In this blog post, I document the decision to create a command called Debug to Nun-db. As we scale on usage and features, more complex problems are showing up, and it is about time to start adding features that will help manage Nun-db as Database administrators. If you unintentionally got to this post and want to read more about Nun-db, go to Github repository will be much richer information about the Database. The rest of this post will be focused on people familiar with Nun-db code.

What is the debug command?

The debug command holds admin queries for Nun-db, like, for example, checking the messages that are pending replication from a specific node in the cluster.

Why do we need a debug command?

We may need to check some debug information while developing or managing Nun-db in production. The initial command Debug implementation will help find and fix a problem that only happens in production clusters with multiple nodes and several concurrent users.

Like in the next print, I am showing the number of pending messages growing over time, that should not happen since all messages should be replicated without any problem: Grafana chart of the problem

The implementation is simple, there will be a command called Debug to be used only by Nun-db database administrators, and this command will be extended to support all the debug cases we find needed.

Why create a command for debugging instead of a command to check the pending messages directly?

One of the core values of Nun-db is simplicity; therefore, I want to keep the external command surface small. But, to be honest, I think there are too many commands already, and I want anyone to learn the NunQuery language in 2 minutes, which is only possible if there are only a few simple commands to learn.

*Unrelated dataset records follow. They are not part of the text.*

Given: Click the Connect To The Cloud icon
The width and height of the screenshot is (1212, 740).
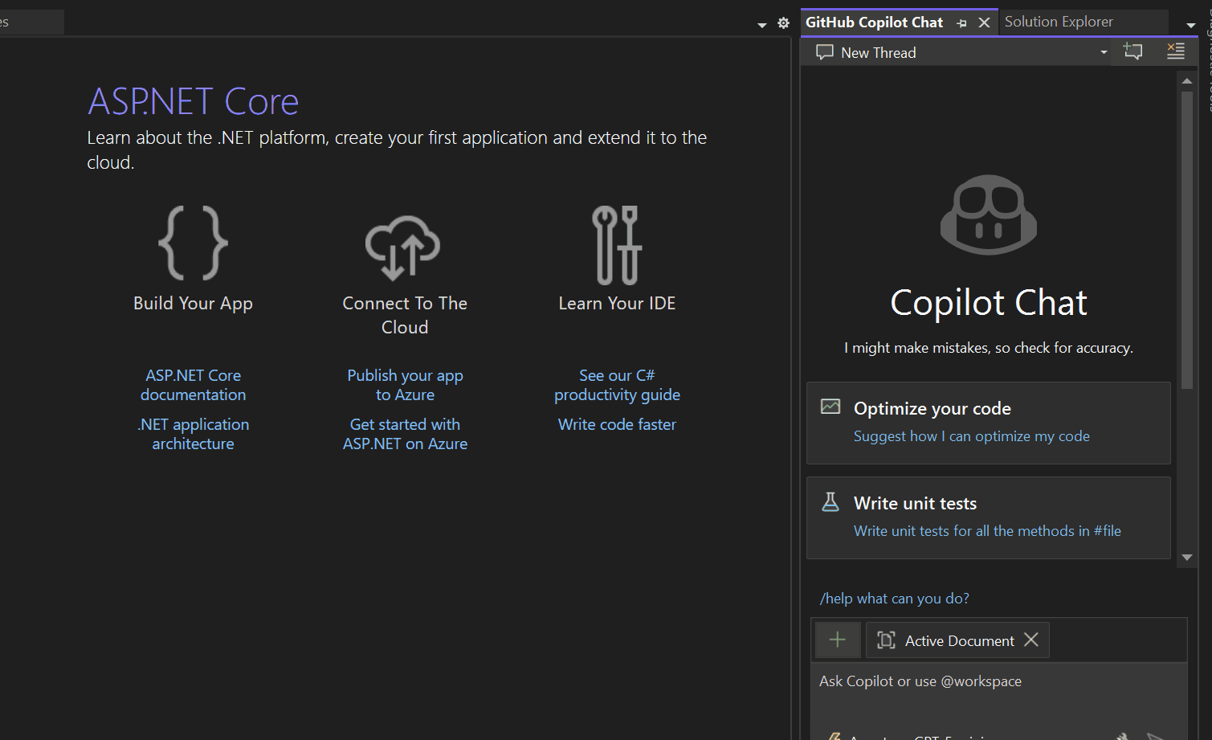Looking at the screenshot, I should click(x=404, y=247).
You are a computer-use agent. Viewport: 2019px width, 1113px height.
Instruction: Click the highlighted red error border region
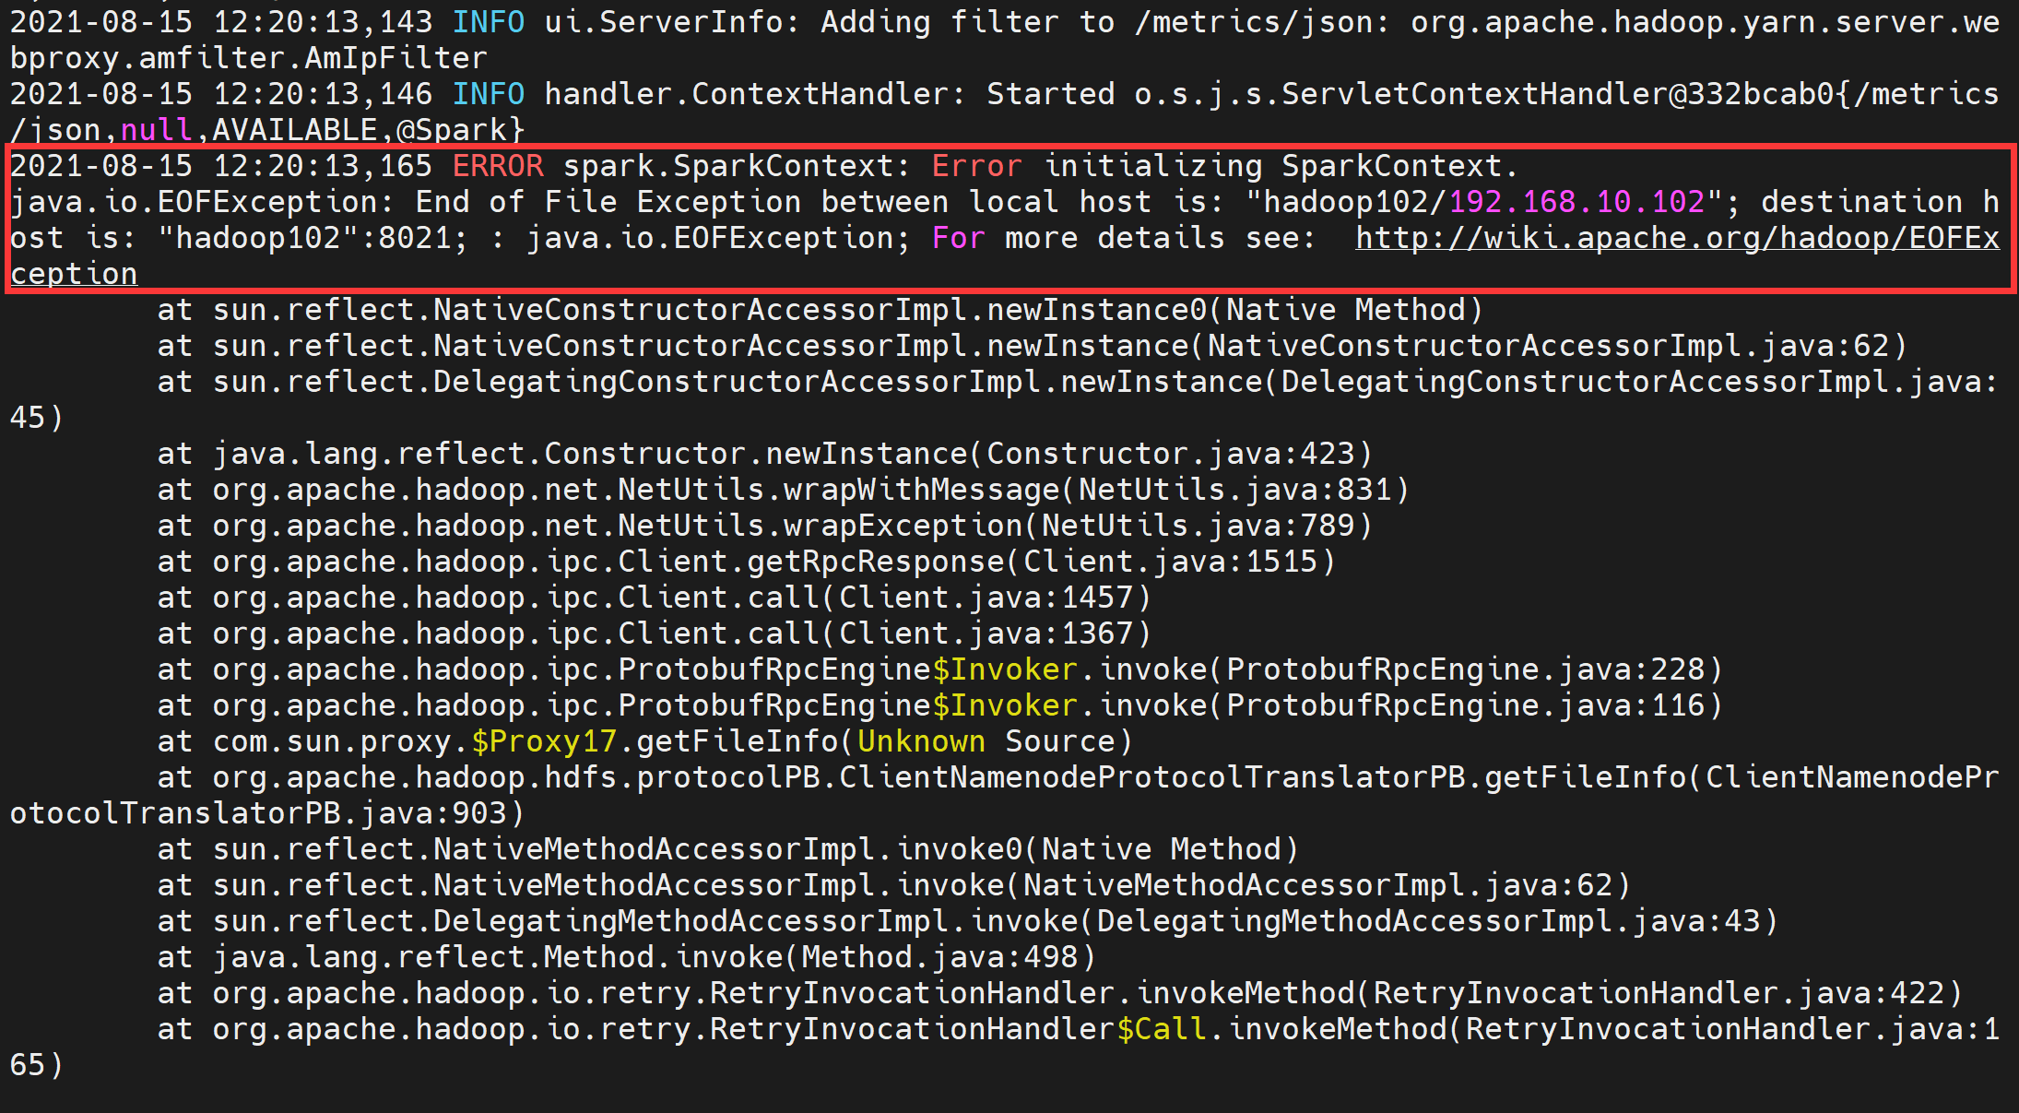coord(1010,214)
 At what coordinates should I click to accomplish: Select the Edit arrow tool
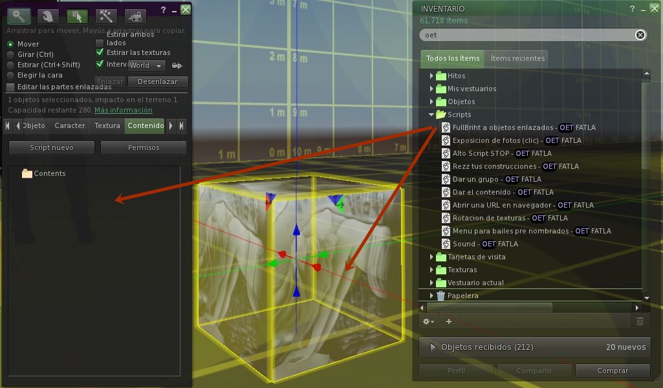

Oh, the other hand, people who debug Nun-db are not beginners, so the debug subcommands don’t need to be simple.

Auth level?

Only admins should be able to execute the debug commands.

Possible Consequences

There may be several consequences because of this decision.

  1. The debug command became the do everything command: I can see that happening. It may become a place to add all sorts of workarounds. To prevent that, I will restrict sub-commands to read-only. No write or change must be done in the debug command. Here is the comment on code.
  2. Too many subcommands may lead to a new language: I don’t really care about this problem now, as far as the external API used by users is simple, these subcommands commands can grow.


We are facing the problem mentioned (number of pending messages growing where it should be 0 all the time, and we have no good way to see what messages are failing to replicate) in prod, and we need a scalable way of debugging and solving this kind of problem. So I decided to add a command to help build solutions for them while at the same time keeping the external API simple.

Sample usage

debug pending_ops
pending_ops #list-of-pending-ops#

How to implement debug subcommands

//In process_request find
Request::Debug { command } => apply_if_auth(&client.auth, &|| {
            match command.as_str() {
                "pending-ops" => {
                    let pendin_msgs = dbs.get_pending_messages_debug().join("\n");
                    log::info!("Peding messages on the server {}", pendin_msgs);
                    match client
                        .try_send(format_args!("pending-ops {}\n", pendin_msgs).to_string())
                        Err(e) => log::warn!("Request::pending-ops sender.send Error: {}", e),
                        _ => (),
//... change the pattern match to add your command

Why not create a debug module or add this method to the Database and only call them from the process request?

Keeping in the process class, for now, is an excellent way to protect it from growing too fast, and if we feel I need to refactor the code any time soon, it is a sign that I probably went too far and should stop adding commands to Debug.